The three-judge panel of the 3rd U.S. Circuit Court of Appeals also rejected a plea to remove U.S. District Judge H. Lee Sarokin of Newark, N.J., from a suit against three cigarette makers -- Liggett Group Inc., Philip Morris Inc. and Loew's Theatres Inc., successor to P. Lorillard Inc. -- on the grounds that he was biased against the industry.

The decision, handed down in Philadelphia Monday, became available yesterday.

Judge Sarokin earlier had agreed to the disclosure of nonconfidential documents from cigarette company files that had been obtained in the case and ruled that the plantiffs' lawyers could apply to the court for release of confidential papers.

The decision was made in the case of Rose D. Cippolone, a heavy smoker for 42 years who died in 1984 of lung cancer when she was 58, and her husband Antonio.

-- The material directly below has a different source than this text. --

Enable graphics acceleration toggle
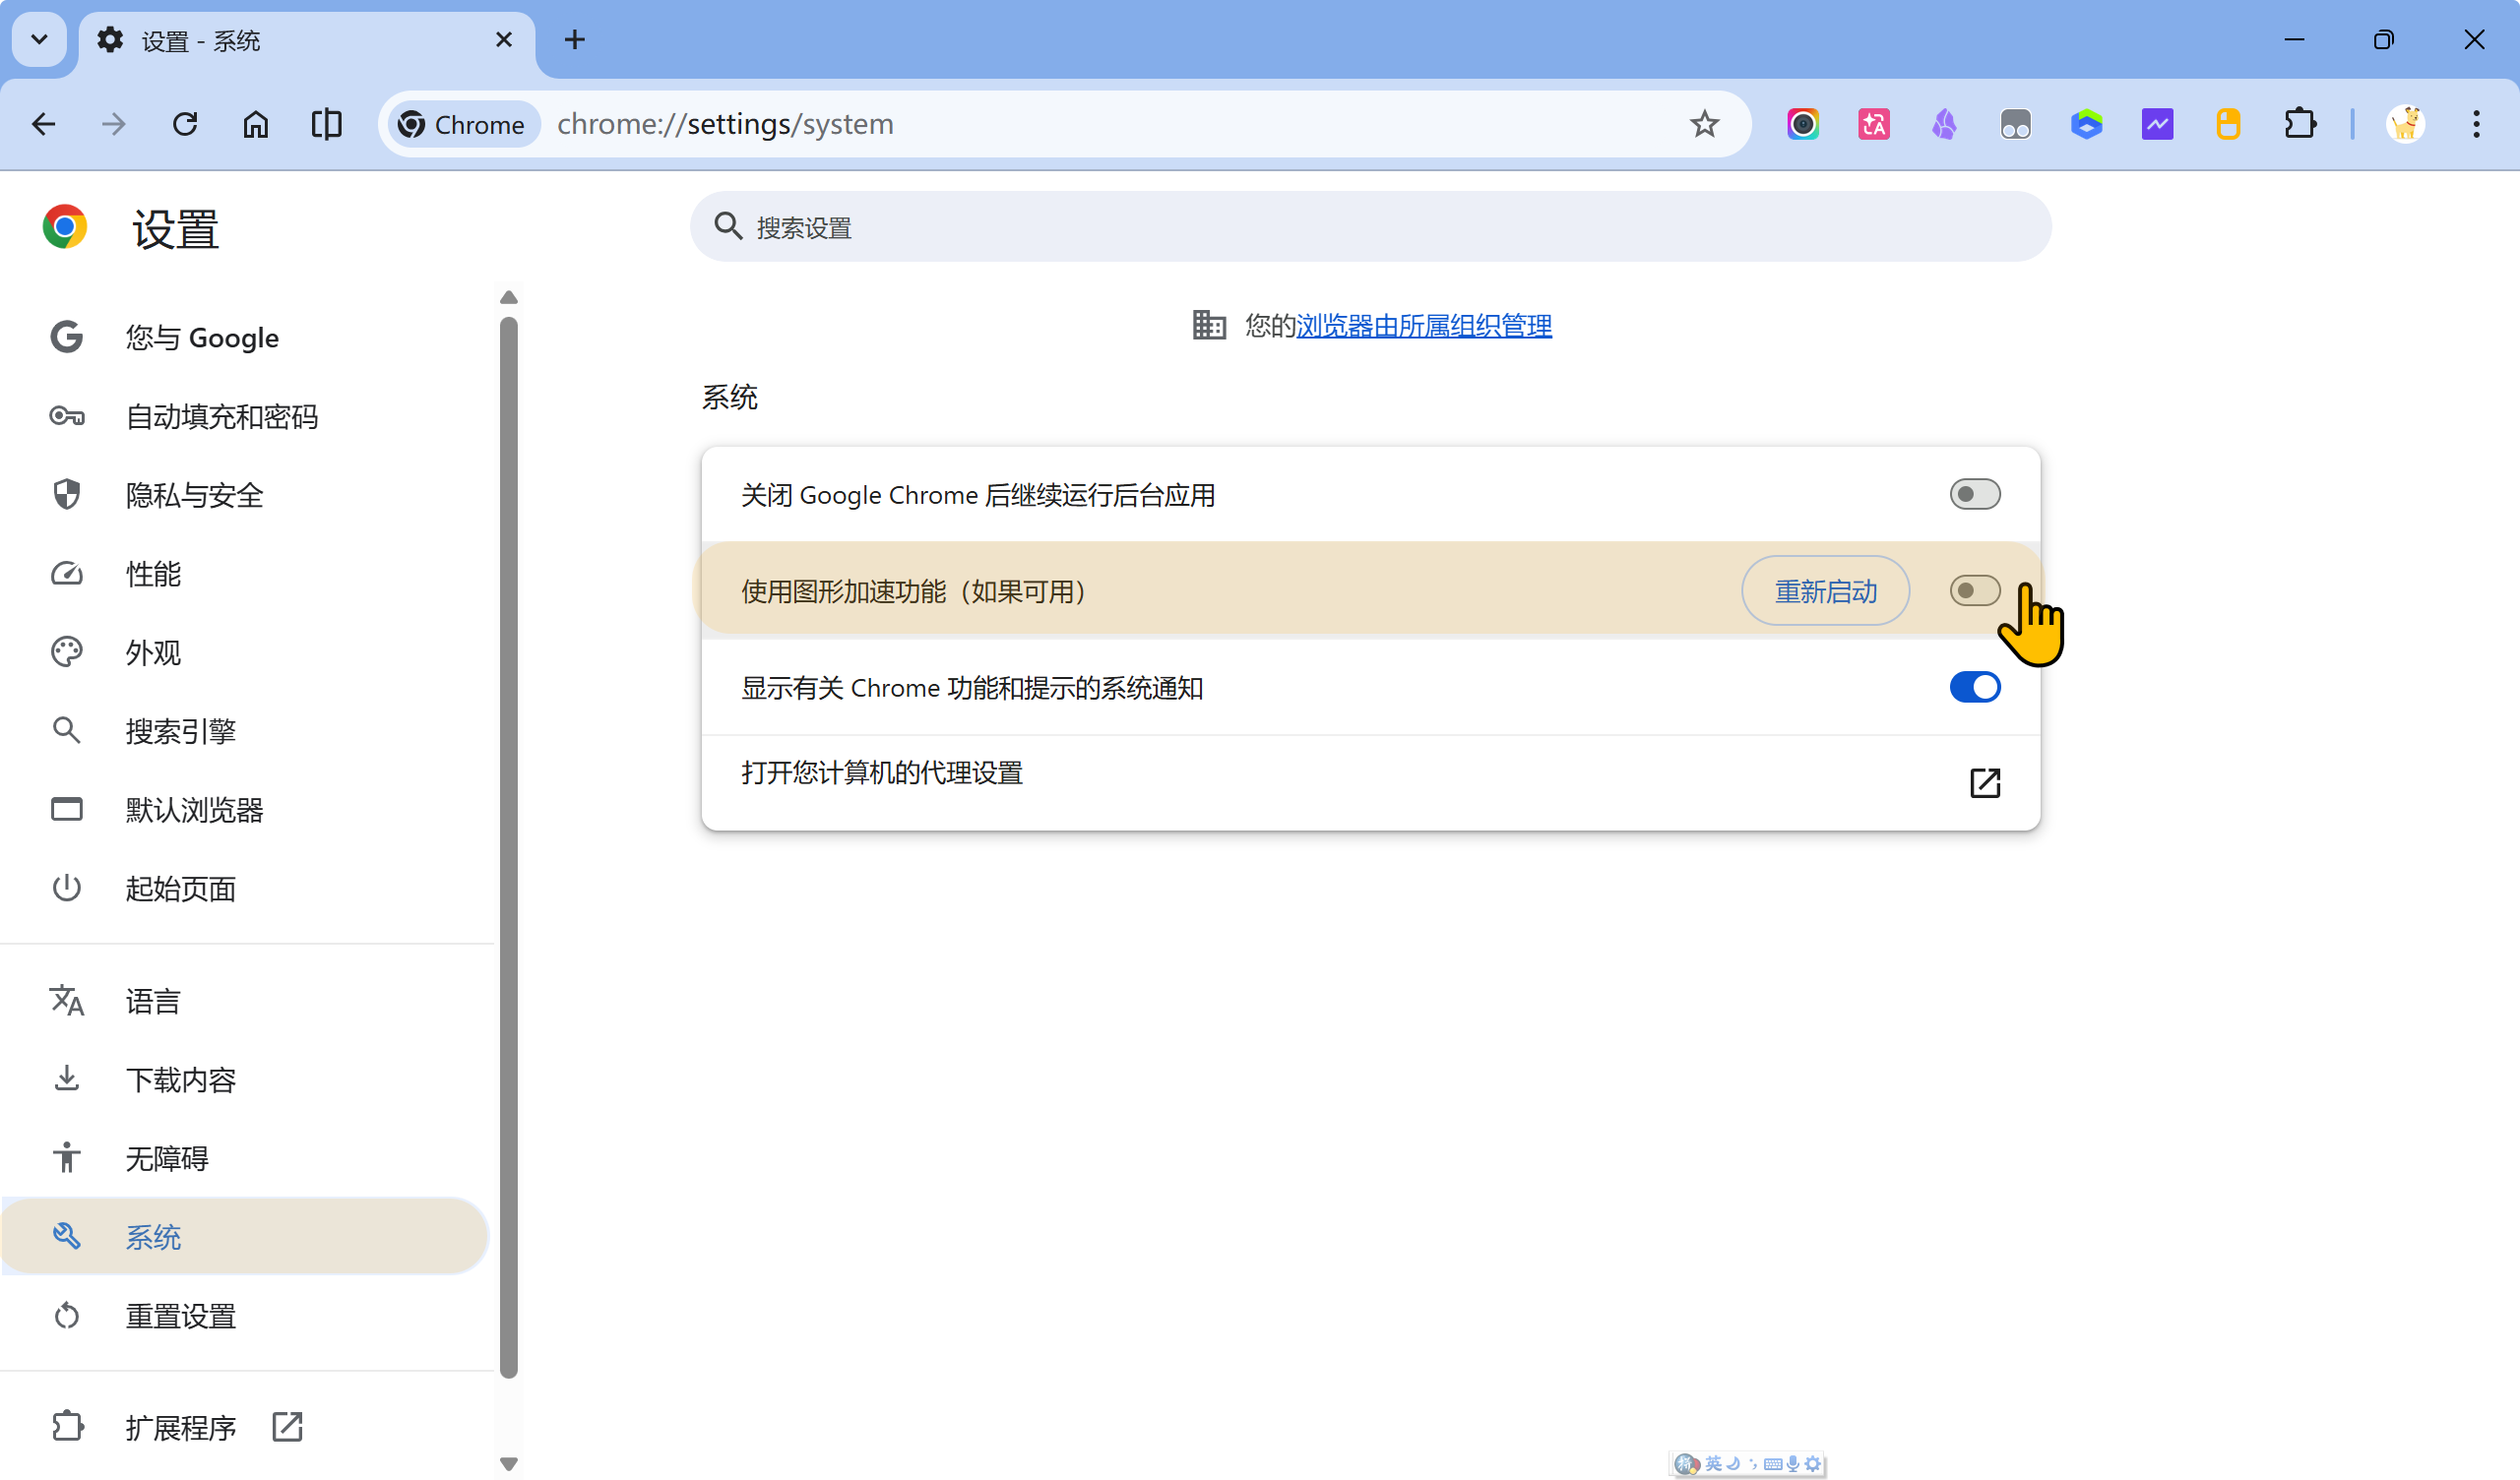2520x1480 pixels. tap(1974, 591)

After the companies provided hundreds of thousands of documents that were kept confidential, lawyers representing the Cippolones culled out between 2,000 and 3,000 papers that they said dealt with sensitive issues, such as what manufacturers knew of smoking-related diseases.

In a prolonged legal battle, the companies fought to keep the materials confidential until they are admitted at trial, saying that if "taken out of context and left unexplained," some of the papers could expose them to "embarrassment, oppression and apparent incrimination."

But Sarokin said that, except for trade secrets, the documents should be disseminated. He said that the public and plantiffs suing cigarette companies should be able to learn what the companies knew and when they knew it, particularly about health hazards attributed to smoking.

The cigarette companies tried to convince the appeals court that Sarokin had mischaracterized and ignored pleas that making the documents public would be a financial threat to the companies, partly because it could affect prices of their stocks.

But the decision by Chief Judge John J. Gibbons said the companies "never specifically demonstrated how dissemination would hurt their businesses," and did not produce "a single document as a concrete example of the type of harm they would suffer."

The companies asked that the Cippolone case be reassigned to another trial judge. They alleged that Sarokin had shown bias by not following 3rd Circuit mandates, making rulings showing hostility to the industry and prejudging factual disputes. Gibbons termed the allegations "entirely without merit, and a thinly disguised effort at judge shopping."